Group 16 (Ordered by alphabet)

Bian WU [Email] [GitHub]
Lingzhi CAI [Email][GitHub]
Shenggui LI [Email] [GitHub]
Yanxi ZENG [Email] [GitHub]
Yuanming LI [Email] [GitHub]

Install

Please make sure that you have installed Conda, and have at least one CUDA device.

# install Conda env
conda env create -f environment.yml
# activate Conda env
conda activate ntu-dm

# add pytroch with specific cuda version
conda install pytorch cudatoolkit=<your cuda version> -c pytorch -y

# create data folders
mkdir -p {data,output}

# set python path when run
export PYTHONPATH="${PWD}"

Download Data

Download dataset
We are using Yelp dataset provided by Kaggle. The dataset contains 5 JSON files, 8 GB after unzipped. Please download the data from Yelp or Kaggle, move it into data folder and unzip it:
```
mv yelp-dataset.zip data/
cd data
unzip yelp-dataset.zip
cd -
```

Download nltk model

python -c "import nltk; nltk.download('stopwords'); nltk.download('punkt')"

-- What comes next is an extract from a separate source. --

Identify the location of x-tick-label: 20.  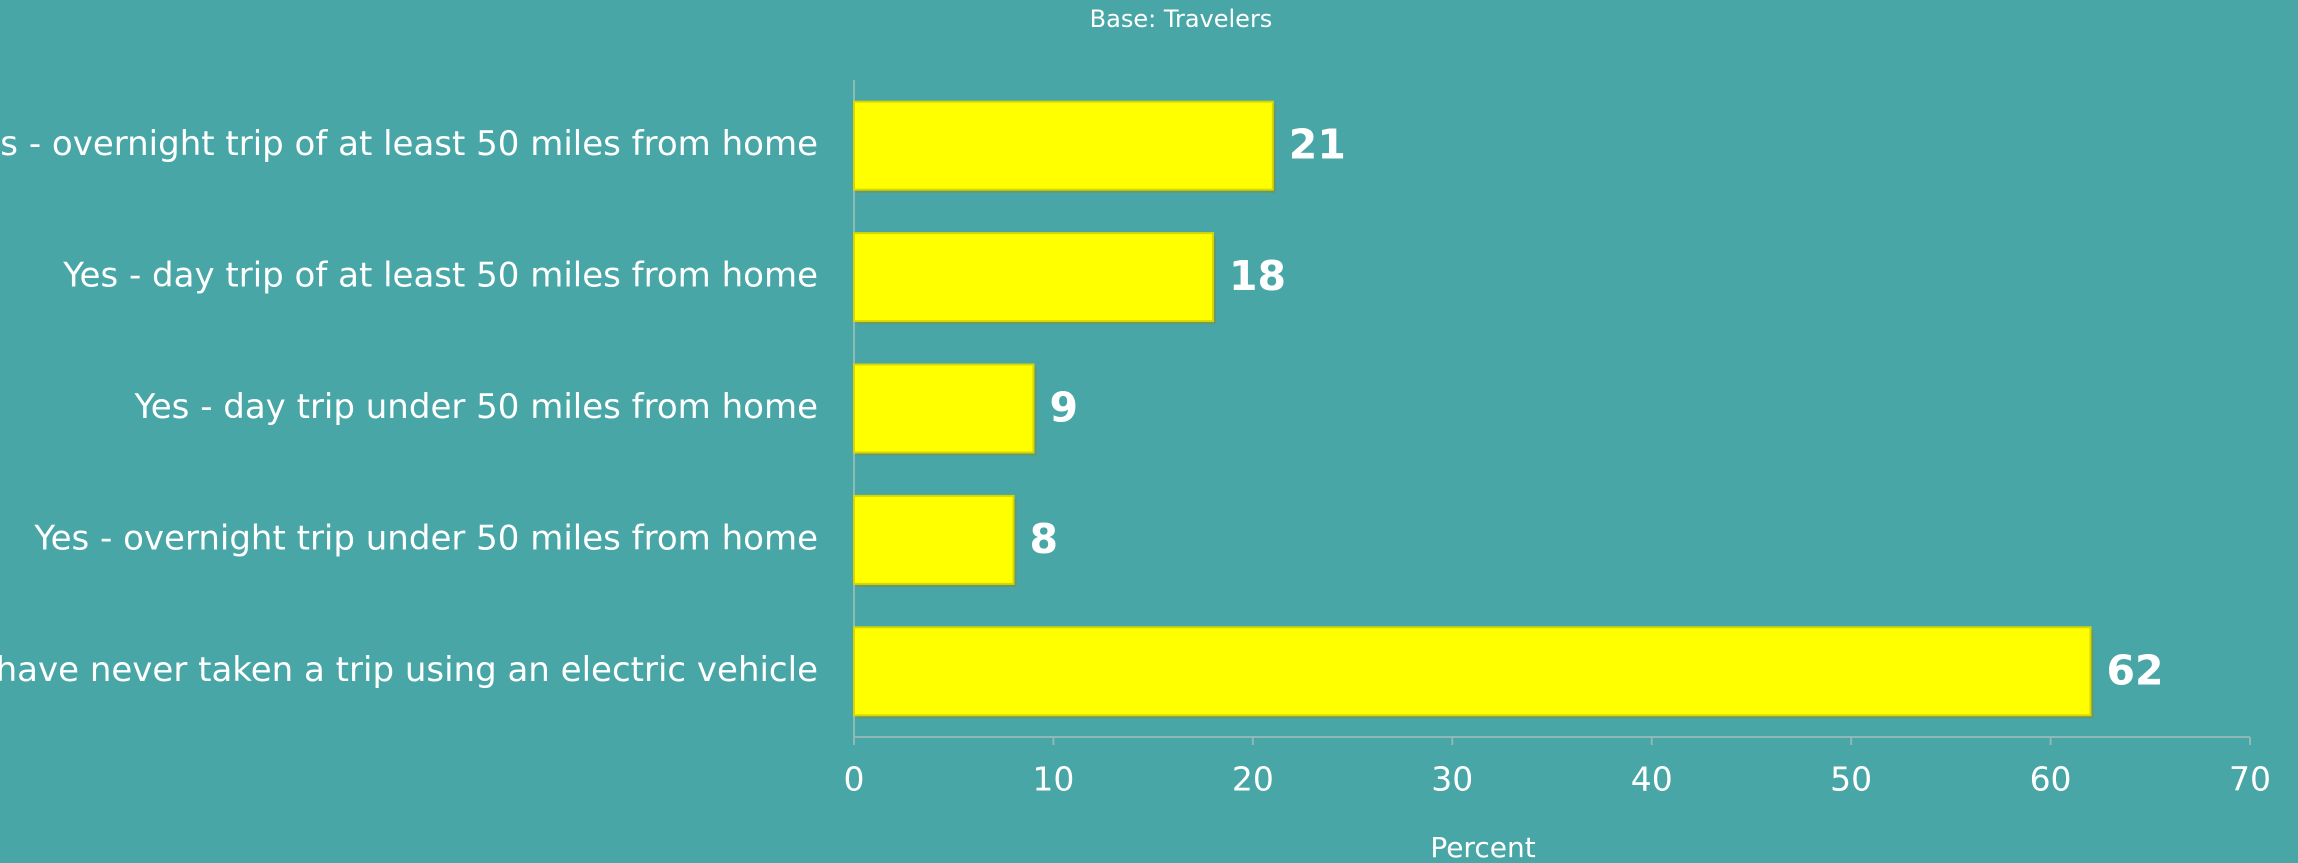
(1253, 780).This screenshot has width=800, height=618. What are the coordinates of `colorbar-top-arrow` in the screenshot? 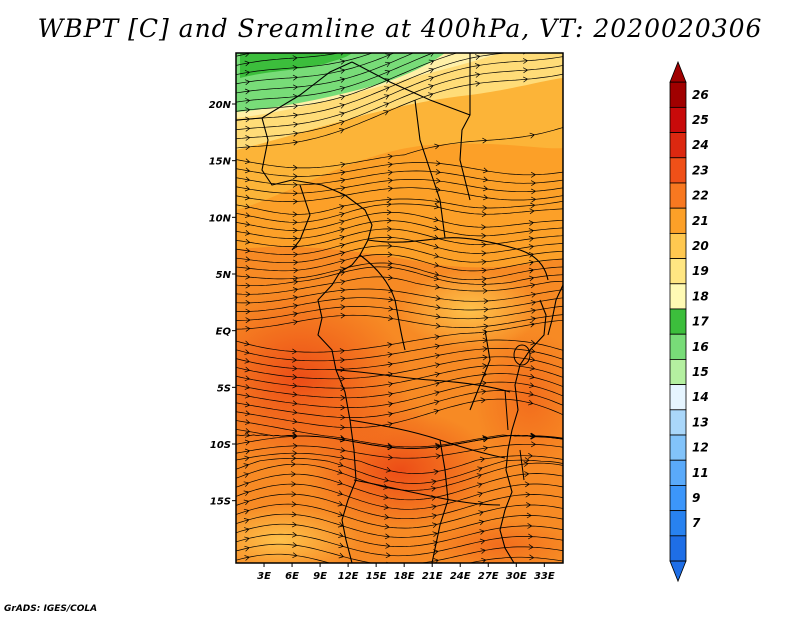 It's located at (678, 72).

Download pre-trained weights Download weights and data, move and unzip it:
```
mv 4032-data.zip data/
cd data
unzip 4032-data.zip
cd -
```

Prepare Data

You should seek for help if you do not have a high performance computer with memory larger than 40GB, as creating the database from Yelp dataset invokes large data frame processing. If you do not have access to such resources, please drop us a email for the request of linux-built SQLite database file. The reason that we do not provide a processed file via google drive is as following from Yelp Dataset Term of Use:

4
A. display, perform, or distribute any of the Data, or use the Data to update or create your own business listing information (i.e. you may not publicly display any of the Data to any third party, especially reviews and other user generated content, as this is a private data set challenge and not a license to compete with or disparage with Yelp);
...
E. create, redistribute or disclose any summary of, or metrics related to, the Data (e.g., the number of reviewed business included in the Data and other statistical analysis) to any third party or on any website or other electronic media not expressly covered by this Agreement, this provision however, excludes any disclosures necessary for academic purposes, including without limitation the publication of academic articles concerning your use of the Data;
...
H. rent, lease, sell, transfer, assign, or sublicense, any part of the Data;
...
I. modify, rate, rank, review, vote or comment on, or otherwise respond to the content contained in the Data;

# create SQLite database
python scripts/create_tables.py

# loading data into the database (slow)
python scripts/load_data.py

# process dataset (very slow)
python scripts/process_dataset.py

# pretrain model
python scripts/pretrain-model.py

Examples

Note: You output files are all in output/

Statistical Learning Models

Note: SVM and XGBoost may takes a very long time in prediction and testing.

Train XGBoost model for predicting usefulness

python train-statistical-learning-models.py xgboost

Train SVM model for predicting usefulness

python train-statistical-learning-models.py svm

Train Logistic Regression model for predicting usefulness
```
python train-statistical-learning-models.py logistic
```

Predict summary report

python helper.py pred-statistical <path/to/saved/model.pkl>

Plot ROC graph
```
python helper.py plot-roc <path/to/saved/model.pkl>
```
Note: when you run it in shell, you shall enable X server first.

Deep Learning Models

Train user elite classification
```
python train-user-elite.py
```
You may see script arguments by
```
python train-user-elite.py -h
```
Train LSTM usefulness classification
```
python train_text_lstm.py
```
You may see script arguments by
```
python train_text_lstm.py -h
```
Train multimodal classifier using pretrained LSTM and user elite model For pretrained TextLSTM model, you need to put the mapping.pickle, pretrained_weights.npy and useful_pred_lstm_weights.pth in ./data folder.
```
python train-multimodal-classifier.py
```
You may want to change the configuration by supplying another configuration files:
```
python train-multimodal-classifier.py --config=<path/to/config.yaml>
```
You may see script arguments by
```
python train-multimodal-classifier.py -h
```
Visualize loss and accuracy
```
python helper.py plot <path/to/your/statistic/result.pkl>
```
Note: when you run it in shell, you shall enable X server first.

Find confusion matrix

python helper.py confusion-mtx --name <model-name> --model-weight <model/weight/path.pth> \
--split-ratio 0.2 <model/configuration/path.yaml>

split-ratio is not needed for visualizing the TextLSTM alone.